**Exercise prompt:** In the records below, find the line containing "Task: Tap the 58% battery percentage text"; restate it and every later line word for word, through the last.

(Data records)
****

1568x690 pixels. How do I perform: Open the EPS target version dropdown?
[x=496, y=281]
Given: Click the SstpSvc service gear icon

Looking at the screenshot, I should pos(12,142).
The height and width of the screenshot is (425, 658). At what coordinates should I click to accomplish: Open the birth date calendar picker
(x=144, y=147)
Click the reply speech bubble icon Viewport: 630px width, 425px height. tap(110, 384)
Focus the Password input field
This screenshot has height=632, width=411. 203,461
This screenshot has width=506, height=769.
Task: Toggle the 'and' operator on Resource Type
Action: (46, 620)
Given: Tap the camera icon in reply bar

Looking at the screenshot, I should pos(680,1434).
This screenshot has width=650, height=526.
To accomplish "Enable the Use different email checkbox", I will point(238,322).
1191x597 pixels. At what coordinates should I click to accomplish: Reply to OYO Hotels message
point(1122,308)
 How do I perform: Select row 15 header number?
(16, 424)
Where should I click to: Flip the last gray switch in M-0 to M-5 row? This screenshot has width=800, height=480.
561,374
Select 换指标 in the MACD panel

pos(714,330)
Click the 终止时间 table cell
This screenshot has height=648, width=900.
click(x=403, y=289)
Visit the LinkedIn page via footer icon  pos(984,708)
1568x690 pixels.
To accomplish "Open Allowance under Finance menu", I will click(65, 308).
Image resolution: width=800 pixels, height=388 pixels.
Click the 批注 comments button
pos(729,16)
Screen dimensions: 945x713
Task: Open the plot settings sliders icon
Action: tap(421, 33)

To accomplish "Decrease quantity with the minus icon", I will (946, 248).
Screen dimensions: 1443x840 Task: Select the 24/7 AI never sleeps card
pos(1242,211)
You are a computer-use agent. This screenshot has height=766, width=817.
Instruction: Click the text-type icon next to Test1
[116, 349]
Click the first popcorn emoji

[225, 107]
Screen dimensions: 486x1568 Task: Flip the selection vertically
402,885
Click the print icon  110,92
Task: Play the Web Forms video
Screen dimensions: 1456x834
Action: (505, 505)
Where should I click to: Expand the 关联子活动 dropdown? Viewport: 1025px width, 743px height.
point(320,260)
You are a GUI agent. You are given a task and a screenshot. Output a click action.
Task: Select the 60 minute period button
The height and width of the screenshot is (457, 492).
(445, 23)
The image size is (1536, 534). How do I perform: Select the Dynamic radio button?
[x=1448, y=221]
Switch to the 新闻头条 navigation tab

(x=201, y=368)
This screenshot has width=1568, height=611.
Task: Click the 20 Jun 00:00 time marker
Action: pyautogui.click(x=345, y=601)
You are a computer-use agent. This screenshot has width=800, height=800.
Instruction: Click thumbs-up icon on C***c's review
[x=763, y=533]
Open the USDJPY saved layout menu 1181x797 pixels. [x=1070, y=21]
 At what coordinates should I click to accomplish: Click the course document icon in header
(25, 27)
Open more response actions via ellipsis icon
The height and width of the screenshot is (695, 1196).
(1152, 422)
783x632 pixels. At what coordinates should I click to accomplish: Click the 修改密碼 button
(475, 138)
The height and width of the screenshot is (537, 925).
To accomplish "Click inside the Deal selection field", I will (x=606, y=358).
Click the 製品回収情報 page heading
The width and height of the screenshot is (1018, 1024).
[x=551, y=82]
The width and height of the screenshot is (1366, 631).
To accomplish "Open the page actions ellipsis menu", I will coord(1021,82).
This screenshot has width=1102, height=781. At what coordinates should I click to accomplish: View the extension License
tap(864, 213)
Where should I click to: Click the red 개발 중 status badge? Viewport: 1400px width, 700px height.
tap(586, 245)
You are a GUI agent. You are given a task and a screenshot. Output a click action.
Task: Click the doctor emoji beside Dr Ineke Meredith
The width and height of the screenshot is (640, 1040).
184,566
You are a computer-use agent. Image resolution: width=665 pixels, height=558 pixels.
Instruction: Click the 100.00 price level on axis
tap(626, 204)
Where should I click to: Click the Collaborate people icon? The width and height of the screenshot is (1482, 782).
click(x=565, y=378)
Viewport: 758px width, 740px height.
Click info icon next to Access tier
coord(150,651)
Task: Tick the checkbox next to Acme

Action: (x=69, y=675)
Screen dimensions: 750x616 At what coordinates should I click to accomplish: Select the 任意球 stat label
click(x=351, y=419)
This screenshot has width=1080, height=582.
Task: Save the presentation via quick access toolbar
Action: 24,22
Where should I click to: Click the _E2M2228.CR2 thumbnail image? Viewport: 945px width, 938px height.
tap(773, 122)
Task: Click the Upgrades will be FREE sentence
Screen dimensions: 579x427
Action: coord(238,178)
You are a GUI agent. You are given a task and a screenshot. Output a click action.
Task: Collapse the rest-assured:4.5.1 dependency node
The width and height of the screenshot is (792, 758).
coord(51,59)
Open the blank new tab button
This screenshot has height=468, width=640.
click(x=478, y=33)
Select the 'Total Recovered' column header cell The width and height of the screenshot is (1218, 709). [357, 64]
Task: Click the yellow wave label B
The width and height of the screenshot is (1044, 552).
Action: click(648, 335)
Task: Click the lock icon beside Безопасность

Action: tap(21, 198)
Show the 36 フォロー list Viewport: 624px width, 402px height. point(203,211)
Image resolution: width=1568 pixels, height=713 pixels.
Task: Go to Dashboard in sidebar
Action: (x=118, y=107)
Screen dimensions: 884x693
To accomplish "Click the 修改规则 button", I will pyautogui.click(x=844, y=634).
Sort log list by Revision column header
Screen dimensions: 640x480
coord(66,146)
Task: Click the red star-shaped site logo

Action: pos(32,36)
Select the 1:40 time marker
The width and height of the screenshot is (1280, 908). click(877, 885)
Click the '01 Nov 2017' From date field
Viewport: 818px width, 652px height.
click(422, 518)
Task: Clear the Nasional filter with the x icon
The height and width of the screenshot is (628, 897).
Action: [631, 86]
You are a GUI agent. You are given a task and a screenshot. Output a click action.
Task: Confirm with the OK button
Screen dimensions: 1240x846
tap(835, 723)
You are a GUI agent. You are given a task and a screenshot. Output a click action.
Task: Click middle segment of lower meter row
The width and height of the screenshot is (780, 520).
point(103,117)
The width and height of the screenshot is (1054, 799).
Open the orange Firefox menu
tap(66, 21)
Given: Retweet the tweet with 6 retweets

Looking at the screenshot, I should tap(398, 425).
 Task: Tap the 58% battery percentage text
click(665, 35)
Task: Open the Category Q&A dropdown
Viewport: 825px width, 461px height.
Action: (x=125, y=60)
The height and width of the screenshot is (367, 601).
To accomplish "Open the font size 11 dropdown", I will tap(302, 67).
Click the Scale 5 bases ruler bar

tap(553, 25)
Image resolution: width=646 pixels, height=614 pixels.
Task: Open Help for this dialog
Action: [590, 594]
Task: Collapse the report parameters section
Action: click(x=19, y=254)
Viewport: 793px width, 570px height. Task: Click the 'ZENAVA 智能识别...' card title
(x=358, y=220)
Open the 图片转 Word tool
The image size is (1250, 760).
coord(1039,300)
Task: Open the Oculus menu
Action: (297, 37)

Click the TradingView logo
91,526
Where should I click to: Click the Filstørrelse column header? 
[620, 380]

****

**Solution to this problem:**
 Task: Tap the 58% battery percentage text
click(665, 35)
Task: Open the Category Q&A dropdown
Viewport: 825px width, 461px height.
Action: (x=125, y=60)
The height and width of the screenshot is (367, 601).
To accomplish "Open the font size 11 dropdown", I will tap(302, 67).
Click the Scale 5 bases ruler bar

tap(553, 25)
Image resolution: width=646 pixels, height=614 pixels.
Task: Open Help for this dialog
Action: [590, 594]
Task: Collapse the report parameters section
Action: click(x=19, y=254)
Viewport: 793px width, 570px height. Task: Click the 'ZENAVA 智能识别...' card title
(x=358, y=220)
Open the 图片转 Word tool
The image size is (1250, 760).
coord(1039,300)
Task: Open the Oculus menu
Action: (297, 37)

Click the TradingView logo
91,526
Where should I click to: Click the Filstørrelse column header? 
[620, 380]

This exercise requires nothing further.